“Recuérdame mi vida”: búsqueda teatral articulada como un puzle intermedial

“Recuérdame mi vida” en cartelera en Teatro Zoco, primera obra chilena estrenada en ese espacio y generada en conjunto con Cultura Capital., es una pieza que podría llamarse de “puesta en escena”. Su director, Jesús Urqueta, despliega una serie de recursos escénicos que se complementan como una especie de puzle intermedial (visual, textual y sonoro) en función del drama de una mujer con Alzheimer precoz, diagnosticado a los 48 años, y la relación con su hija veinteañera.
Un elemento fundamental es la música, compuesta por el famoso Ennio Morricone (autor de las bandas sonoras de cintas como “La misión”, “Los intocables”, “Cinema Paradiso” y “Por un puñado de dólares”), interpretada en vivo por el pianista Ignacio Méndez. Tensiones e intensidades son aportadas por la sonoridad, en diálogo constante con cada escena.
El texto, escrito por Emilia Noguera, recoge pinceladas de la relación entre Marina (Paola Giannini) y Luciana (Sara Becker).La madre, una docente universitaria y neurocientífica; la otra alejada de la academia e intentando parar una compañía de danza independiente. La obra recorre un año en la vida de estas mujeres, marcado por las estaciones, de verano a verano.
Las situaciones, así como los textos, son impresionistas, como polaroids de diferentes momentos vividos en la búsqueda inevitable de estas mujeres de rearmar su vínculo a medida que avanza la enfermedad. Los diálogos gatillan estados y otros planos de la historia, que no se ven ni se discuten, como el proceso de la hija que deja su individualidad para cuidar a su madre.
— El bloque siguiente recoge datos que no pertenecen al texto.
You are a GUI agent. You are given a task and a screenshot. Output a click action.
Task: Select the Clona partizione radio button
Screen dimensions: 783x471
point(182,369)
Las palabras se ensamblan a la perfección con la música y los recursos audiovisuales (diseñados por Matías Carvajal), preponderantes en la elaboración del discurso.
Hay mapping y una escenografía que se mueve (Laurence Lemaitre a cargo del diseño integral) y permite asimilar las estaciones y sus características, a la emocionalidad y al tránsito vital de Marina y Luciana.
Claro que, tal vez lo más determinante es la cámara en vivo que muestra los rostros de Paola Giannini y de Sara Becker, en zoom, proyectados en grandes dimensiones, en el fondo del escenario. Ese recurso acerca el público al dolor de los personajes, a la desesperación incluso.
Ver a Paola y observar su perplejidad frente a lo que le sucede, ver a Sara llorar desconsoladamente, con la máscara de pestañas corrida. Esas imágenes, enormes, permean la emotividad de los espectadores.
También impacta la cámara recorriendo la mesa donde Marina tiene anotado su pasado, sus direcciones y hasta los objetos más simples. Tetera está escrito al lado de un recipiente de vidrio, y “tu marido” y “mi hija” al lado de fotos antiguas. La mesa está repleta de su imperiosa necesidad de retener nombres, fechas, calles. Lo más posible.
Paola Giannini sobresale por la contención con que encarna a la madre. Hay dolor, sorpresa, espanto inclusive, pero su forma de asumirlos sin gritos es más punzante. La acompaña muy bien la joven Sara Becker, probadísima en el cine y de regreso el teatro después de 7 años. El único detalle es que cuando habla fuerte o grita adquiere un cierto tono al final de cada frase, que sería positivo neutralizar.
La mirada de Jesús Urqueta, uno de los directores más destacados de nuestro panorama teatral, une todas las piezas mencionadas en un todo orgánico, que palpita armoniosamente. De eso se trata, precisamente, lo intermedial: de una actitud conciliadora frente a la obra.

El corpus de “Recuérdame mi vida” puede entrar por los poros de los espectadores de diversas maneras. Sus discursos detonan sensaciones y reflexiones. Ideal sería que esta pieza se presente en otro tipo de espacio no dispuesto de la manera tradicional, para implicar al público con los recursos mencionados y acercarse a una propuesta inmersiva.